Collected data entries
++++++++++

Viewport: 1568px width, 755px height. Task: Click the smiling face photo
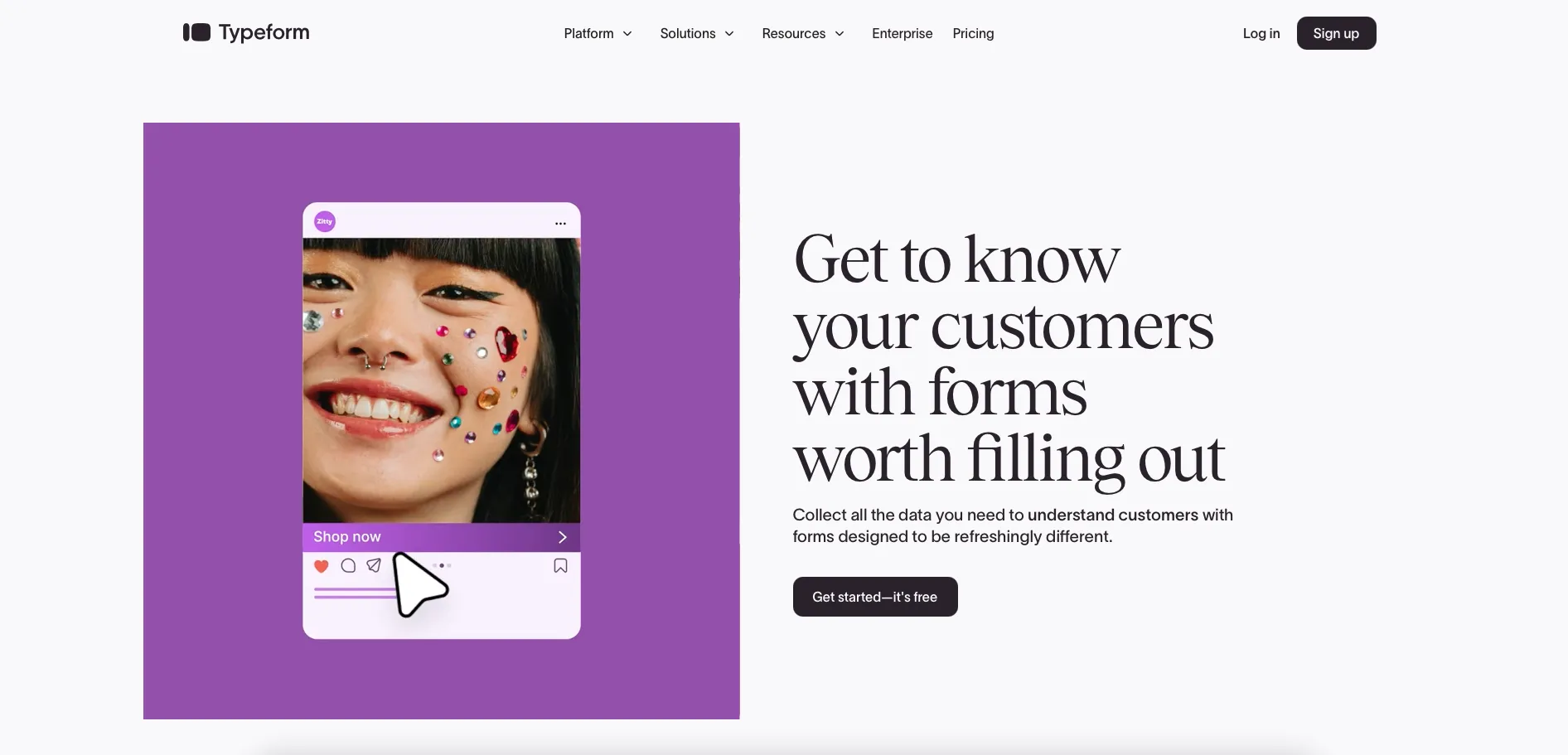tap(441, 380)
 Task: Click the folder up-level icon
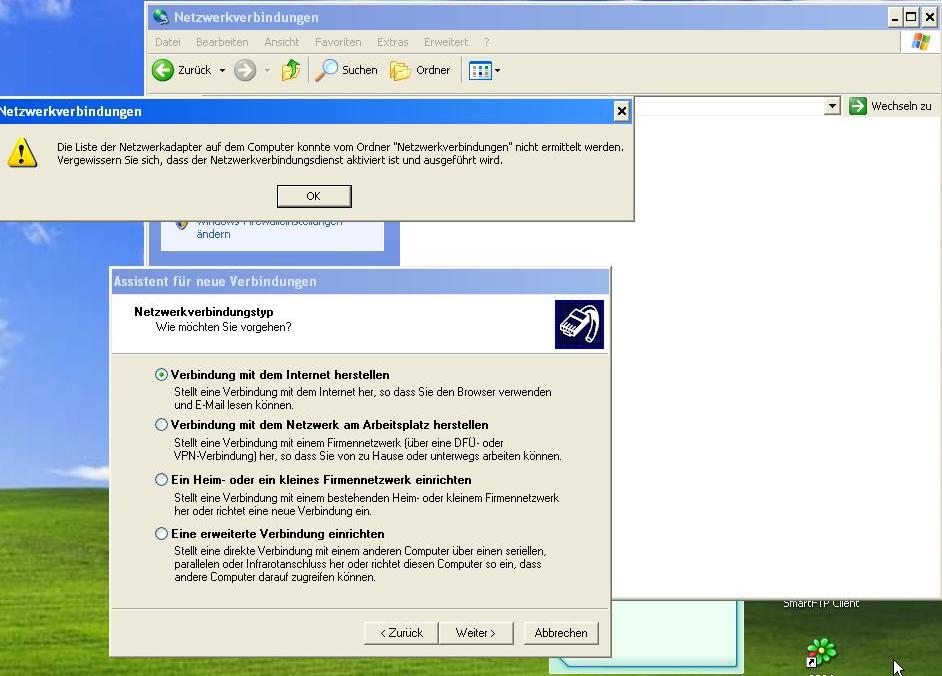click(291, 70)
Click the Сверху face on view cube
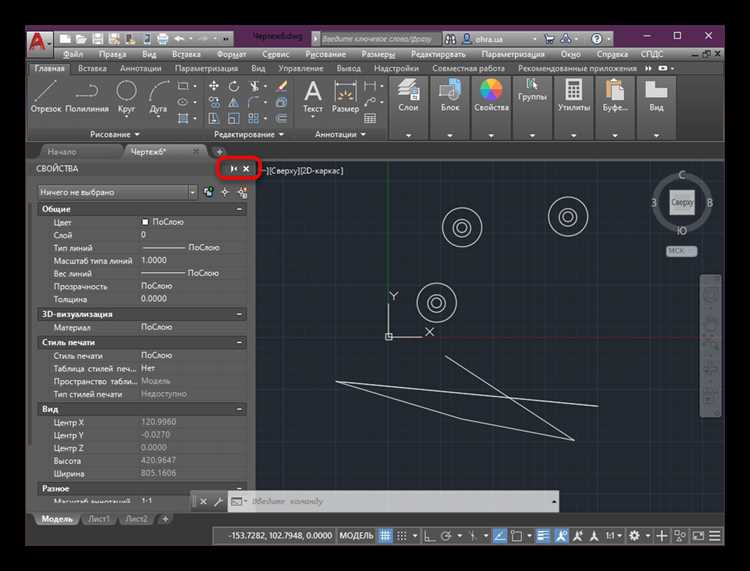This screenshot has width=750, height=571. pyautogui.click(x=682, y=203)
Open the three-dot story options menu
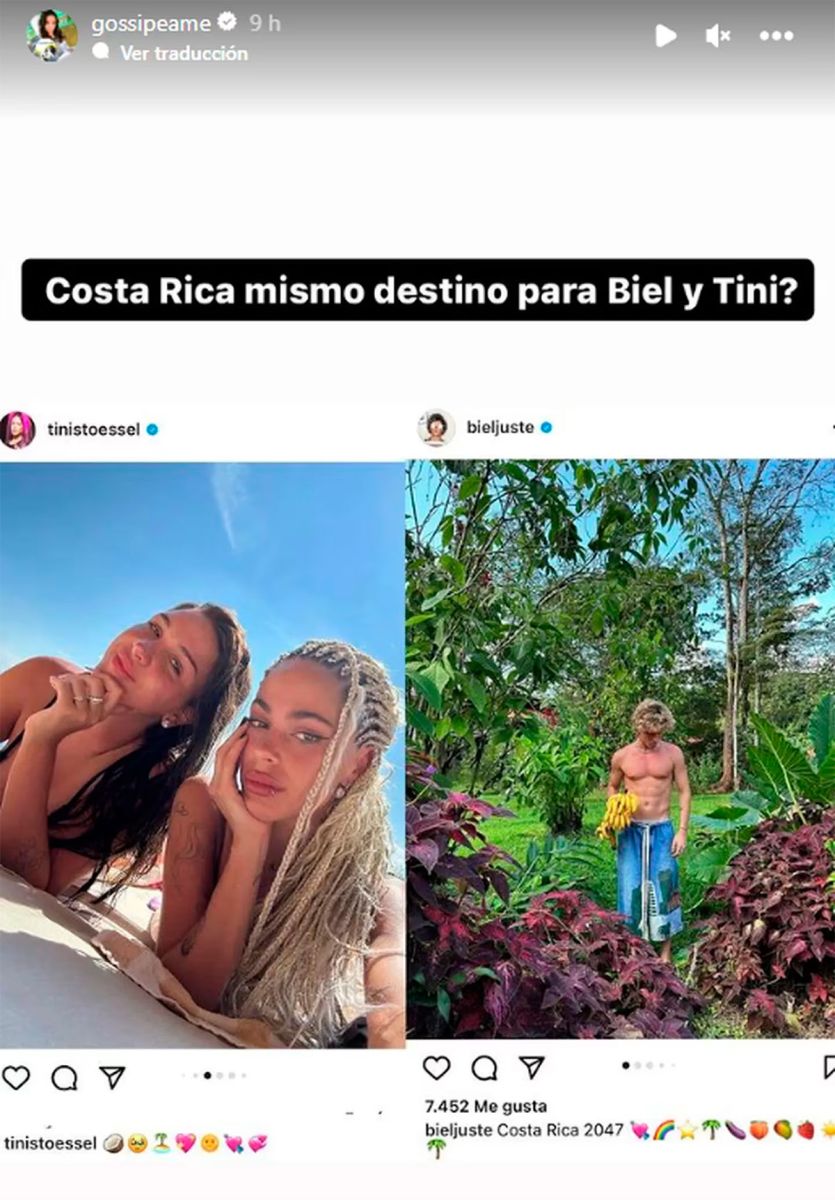835x1200 pixels. [776, 36]
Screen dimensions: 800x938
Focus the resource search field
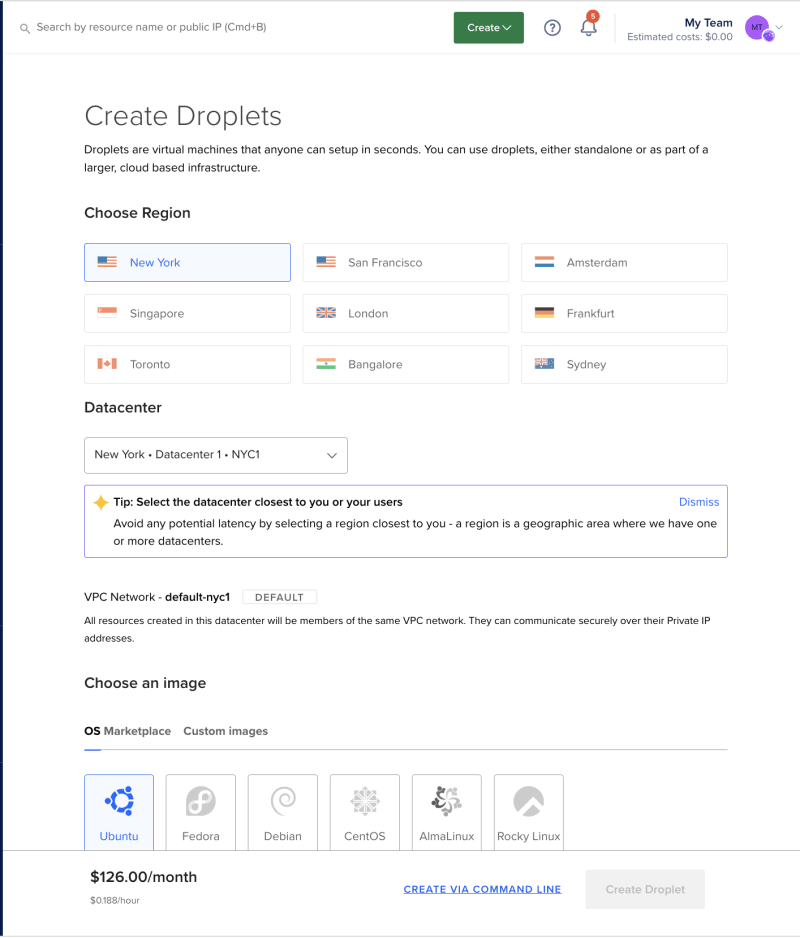click(x=151, y=27)
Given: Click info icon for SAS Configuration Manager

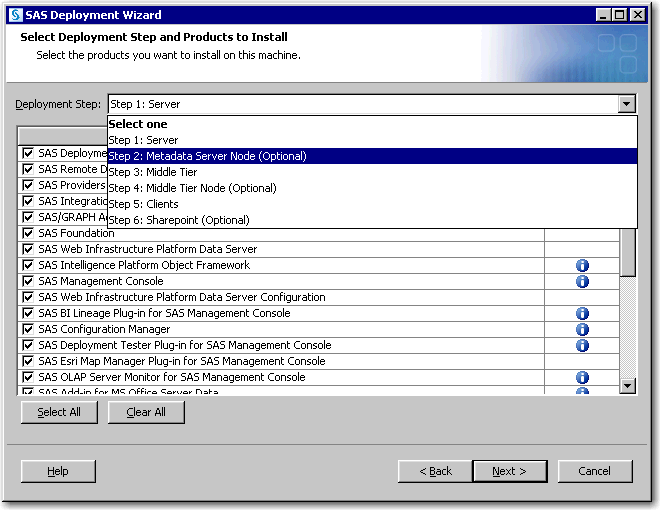Looking at the screenshot, I should point(582,330).
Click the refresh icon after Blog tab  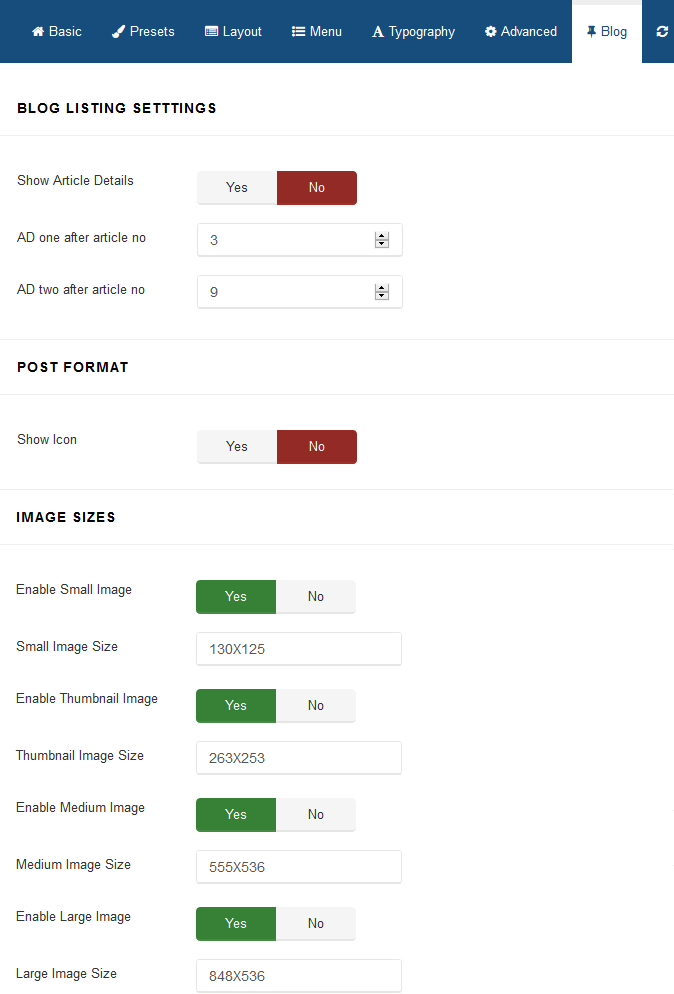(x=662, y=32)
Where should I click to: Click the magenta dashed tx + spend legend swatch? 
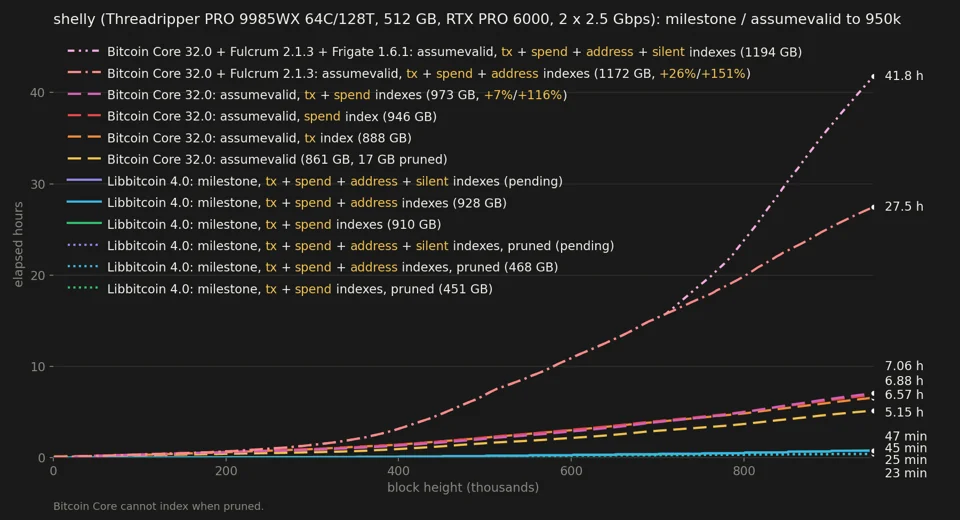pos(84,95)
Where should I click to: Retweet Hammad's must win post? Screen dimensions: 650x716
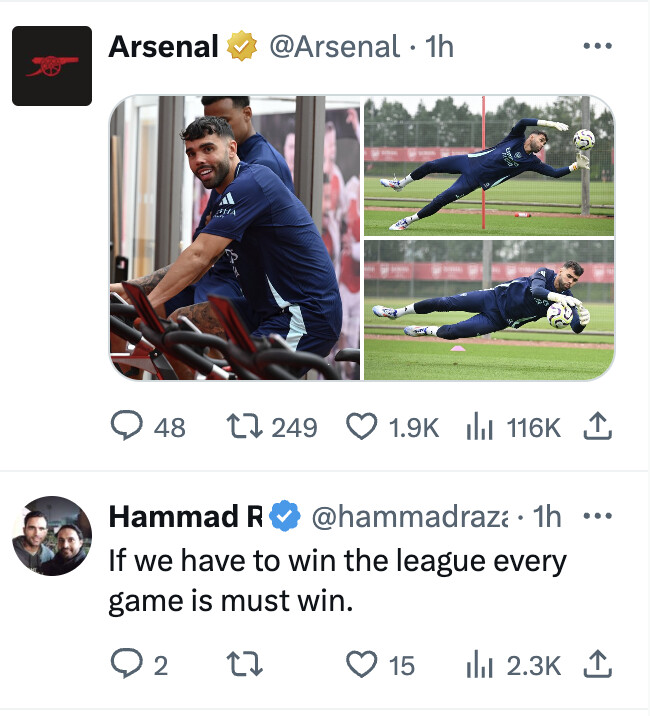(x=244, y=664)
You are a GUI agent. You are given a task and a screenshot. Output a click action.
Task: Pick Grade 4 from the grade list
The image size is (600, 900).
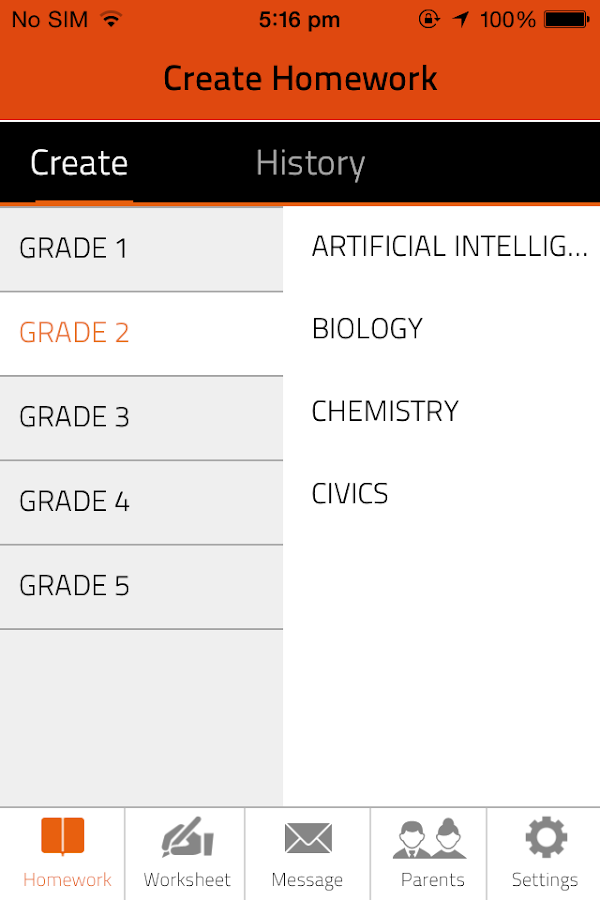(x=141, y=501)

++++++++++

◆ **TASK OBJECTIVE**
The answer consists solely of the lines from the one holding "Where should I click to: Retweet" through the last line of the entries above, set down verbatim, without any pictures.

◆ **ANSWER TO THIS EXERCISE**
Where should I click to: Retweet Hammad's must win post? Screen dimensions: 650x716
(x=244, y=664)
You are a GUI agent. You are given a task and a screenshot. Output a click action.
Task: Pick Grade 4 from the grade list
The image size is (600, 900).
(x=141, y=501)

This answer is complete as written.